- What is needed -
Copy out the records from the line with "You are a computer-use" to the line with "pos(236,26)", keeping every character the same.

--- Begin Material supplied ---

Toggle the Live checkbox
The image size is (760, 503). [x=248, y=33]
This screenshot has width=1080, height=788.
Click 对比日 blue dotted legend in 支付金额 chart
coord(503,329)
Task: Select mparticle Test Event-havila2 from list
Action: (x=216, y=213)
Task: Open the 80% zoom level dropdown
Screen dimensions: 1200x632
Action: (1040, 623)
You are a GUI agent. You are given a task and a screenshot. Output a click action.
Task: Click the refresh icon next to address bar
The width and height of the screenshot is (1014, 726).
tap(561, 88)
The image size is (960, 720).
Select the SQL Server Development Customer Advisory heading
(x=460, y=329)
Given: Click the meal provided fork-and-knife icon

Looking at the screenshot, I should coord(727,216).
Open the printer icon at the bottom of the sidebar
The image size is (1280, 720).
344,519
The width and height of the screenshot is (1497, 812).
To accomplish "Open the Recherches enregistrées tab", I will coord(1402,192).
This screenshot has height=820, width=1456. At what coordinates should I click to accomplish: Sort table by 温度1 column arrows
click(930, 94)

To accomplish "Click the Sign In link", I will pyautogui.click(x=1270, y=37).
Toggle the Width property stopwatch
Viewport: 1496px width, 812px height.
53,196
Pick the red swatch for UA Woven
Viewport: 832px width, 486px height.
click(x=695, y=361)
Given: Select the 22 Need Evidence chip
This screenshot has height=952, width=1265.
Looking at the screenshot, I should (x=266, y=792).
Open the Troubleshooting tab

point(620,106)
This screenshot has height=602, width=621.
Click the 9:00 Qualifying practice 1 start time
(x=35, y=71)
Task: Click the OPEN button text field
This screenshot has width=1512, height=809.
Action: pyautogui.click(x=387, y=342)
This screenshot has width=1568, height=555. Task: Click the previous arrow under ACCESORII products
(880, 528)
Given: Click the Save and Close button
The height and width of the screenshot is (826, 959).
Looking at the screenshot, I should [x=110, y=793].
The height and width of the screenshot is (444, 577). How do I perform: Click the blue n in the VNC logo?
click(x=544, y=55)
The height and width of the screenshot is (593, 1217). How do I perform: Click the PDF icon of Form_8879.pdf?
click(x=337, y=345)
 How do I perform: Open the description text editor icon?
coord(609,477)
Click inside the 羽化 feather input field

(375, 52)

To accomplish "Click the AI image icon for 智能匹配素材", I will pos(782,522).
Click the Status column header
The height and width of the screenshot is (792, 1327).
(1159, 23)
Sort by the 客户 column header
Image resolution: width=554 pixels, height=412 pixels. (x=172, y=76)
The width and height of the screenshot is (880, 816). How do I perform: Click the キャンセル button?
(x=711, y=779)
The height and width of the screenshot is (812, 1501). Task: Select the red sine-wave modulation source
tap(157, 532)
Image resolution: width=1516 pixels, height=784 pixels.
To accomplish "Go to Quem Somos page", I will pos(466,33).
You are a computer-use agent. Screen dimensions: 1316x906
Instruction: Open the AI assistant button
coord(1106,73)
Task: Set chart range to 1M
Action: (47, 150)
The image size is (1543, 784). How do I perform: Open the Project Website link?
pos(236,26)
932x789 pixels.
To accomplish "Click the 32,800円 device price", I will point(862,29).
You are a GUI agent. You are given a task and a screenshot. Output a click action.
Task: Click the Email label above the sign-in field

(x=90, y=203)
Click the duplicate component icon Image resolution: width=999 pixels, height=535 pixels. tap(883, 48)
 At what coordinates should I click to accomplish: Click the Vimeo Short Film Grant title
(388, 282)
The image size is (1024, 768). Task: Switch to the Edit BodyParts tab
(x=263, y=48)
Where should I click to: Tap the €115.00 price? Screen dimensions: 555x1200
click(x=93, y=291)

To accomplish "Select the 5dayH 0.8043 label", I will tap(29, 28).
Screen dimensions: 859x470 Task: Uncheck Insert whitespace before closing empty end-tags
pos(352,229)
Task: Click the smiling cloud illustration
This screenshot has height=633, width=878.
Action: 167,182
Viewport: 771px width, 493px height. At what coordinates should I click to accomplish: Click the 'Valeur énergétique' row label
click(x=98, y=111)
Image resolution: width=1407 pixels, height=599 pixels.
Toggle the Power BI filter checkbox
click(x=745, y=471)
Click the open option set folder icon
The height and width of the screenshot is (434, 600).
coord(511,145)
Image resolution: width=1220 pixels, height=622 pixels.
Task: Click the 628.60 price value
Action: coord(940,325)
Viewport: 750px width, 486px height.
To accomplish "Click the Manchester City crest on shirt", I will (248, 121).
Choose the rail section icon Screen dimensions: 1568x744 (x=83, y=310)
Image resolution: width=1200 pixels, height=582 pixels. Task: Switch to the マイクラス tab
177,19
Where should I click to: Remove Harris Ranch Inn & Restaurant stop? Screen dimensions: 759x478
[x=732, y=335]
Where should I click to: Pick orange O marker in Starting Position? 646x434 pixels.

--- End Material supplied ---

- Exercise response -
You are a computer-use agent. Screen dimensions: 1316x906
Instruction: Open the AI assistant button
coord(1106,73)
Task: Set chart range to 1M
Action: (47, 150)
The image size is (1543, 784). How do I perform: Open the Project Website link?
pos(236,26)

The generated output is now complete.